Argentinian literary star Pola Oloixarac’s new novel races from the world of 19th-century science to an ultra-surveilled near future, exploring humanity’s quest for knowledge and control, and leaping forward to the next steps in human evolution.
... often lovely and entrancing ... For being a modestly sized novel, Dark Constellations is practically galactic in the stretch of its narrative ambitions ... small observations are balanced with enormous, paradigm-defining assessments of capitalism, liberalism, technology, medical advancement; Oloixarac lays out bold but lovingly textured descriptions and diagnoses of all these things, and they nearly always sound provocative and artful ... The silly repellency of her sexual descriptions almost acts as a comic foil to the elegant profundity of her conceptual themes, but they still feel a bit like record scratches that pull the mood up short. Luckily, she’s crafted a weird and absorbing cyberpunk tale that can sustain such odd interludes. It ends a bit too abruptly, but the 'what if' tone of the conclusion is thought-provoking in its own right. Dark Constellations should find her a new audience of readers hungry for strange and all-too-plausible tales of our modern, algorithm-driven lives, but it reaffirms a stereotype about brilliant philosophical writers: They often stumble over the dirty stuff.
... what the late Michael Crichton might have written if he had grown up in Argentina and fancied himself a high postmodernist ... a bland novel stuck between genres and ideas, switching between timelines ... It should be fascinating, and at times it is; it is beautifully written, the language limpid and poetic when it needs to be, sparse and rugged when the scene calls for it. But Dark Constellations is ultimately a mess of references, of tried stories, and old tropes pining in their mashedness for pastiche, but never coalescing into anything as artful and intoxicating as the mystery plant at the novel's heart ... two and a half novellas, only one of them remotely intriguing, thrown together in an e-doc and emailed directly to the printer ... the characters are lifeless and drab ... the worst of slipstream and of attempted postmodern experimentality at a time when attempts to be the Pynchon or Nabokov of the '60s are, frankly, boring. The novel does nothing—says nothing unsaid by every movie, TV show, comic book, Twitter thread, and TED Talk since the Patriot Act—and will be a critical hit all the same.
...Dark Constellations is a slim allegory written with a chat forum’s acrid wit ... [with] a provocative core idea: that colonialism was a massive invasion of privacy, and that technology is on track to rival it ... Oloixarac portrays humans as a grabby, greedy species struggling to control as much of others as possible ... The only character in Dark Constellations not interested in controlling others is Piera ... With Piera, Oloixarac seems to underscore the impossibility of stepping away from power in a world in which science overrides ethics ... Oloixarac focuses on the intellectual through line from colonization to technological domination.

* [Recorded information]:
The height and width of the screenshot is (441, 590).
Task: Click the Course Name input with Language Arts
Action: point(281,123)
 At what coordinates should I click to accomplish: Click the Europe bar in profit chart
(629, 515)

==

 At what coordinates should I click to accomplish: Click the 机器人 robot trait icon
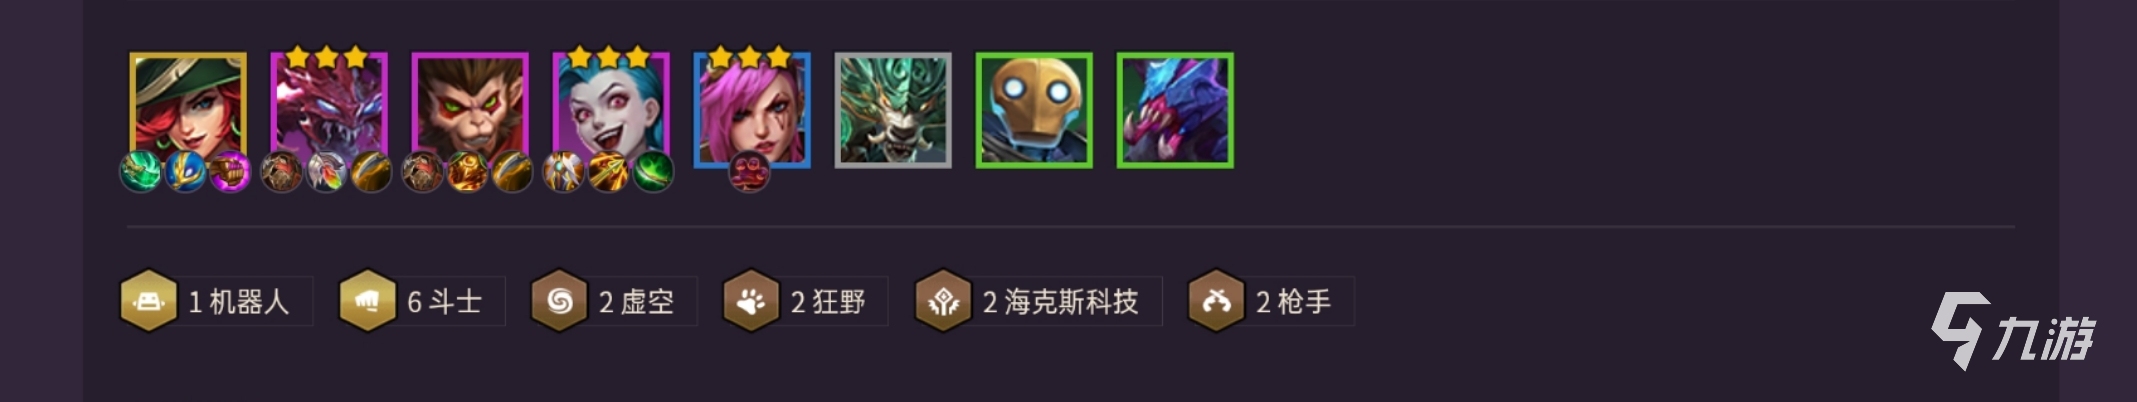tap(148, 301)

* [What is expected]: Decide whether each statement agrees with the excerpts about the novel Dark Constellations, answering yes or no and quoting the deciding words. 1. One excerpt says the novel ends too abruptly. 2. One excerpt describes the characters as vivid and full of life. 3. Piera is named as the only character not interested in controlling others.

* [Result of this exercise]:
1. Yes: "It ends a bit too abruptly"
2. No: "the characters are lifeless and drab"
3. Yes: "The only character in Dark Constellations not interested in controlling others is Piera"